Como surgiu esta ideia?

Partiu de um convite que a editora me fez. Até o ter recebido nunca me tinha passado pela cabeça escrever um livro, e portanto recebi-o com alguma surpresa e admiração até. Por que é que haveria de escrever um livro? A minha primeira reação foi dizer que não. 

Não havia então aquele sonho escondido que algumas pessoas têm de escrever um livro…

Não. Mas depois fui para casa e comecei a ficar entusiasmada com a possibilidade de sair da minha zona de conforto. Isso tem sido uma característica ao longo da minha vida. Gosto muito que me coloquem desafios e gosto muito de colocar desafios. E gosto dessa adrenalina de fazer alguma coisa que não está no meu âmbito. A exigência fascina-me.

Porque acha que a editora pensou em si, que argumentos usaram?

Porque, enfim, me consideravam uma referência da elegância em Portugal, sabiam que o público via essas características em mim, porque tinha uma linha de maquilhagem e porque estava sempre muito ligado a um universo muito feminino. 

O que descobriu neste mundo editorial, que não conhecia?

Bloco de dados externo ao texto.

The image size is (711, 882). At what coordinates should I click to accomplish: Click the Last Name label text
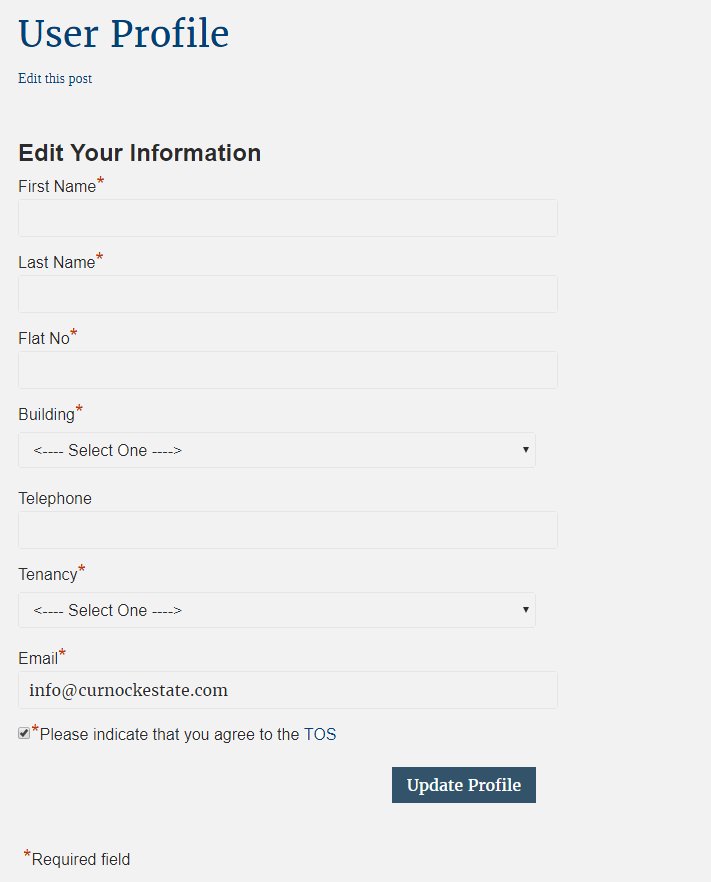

Aprendi imenso. Este era de facto um universo com o qual eu nunca tinha tido nenhum tipo de contacto. Trabalhei com uma equipa fantástica. Sou muito exigente em tudo o que faço e portanto tinha a certeza de que para fazer queria fazer o melhor. É óbvio que em todos os processos de criação existem momentos de angústia de escolha, muito semelhante também ao processo de construção de uma personagem. O desconhecido também foi um desafio, tive que aprender muita coisa sobre a matéria e isso foi muito giro, mesmo. A primeira coisa a fazer foi a criação propriamente dita do conceito do livro e como iria passar essa informação.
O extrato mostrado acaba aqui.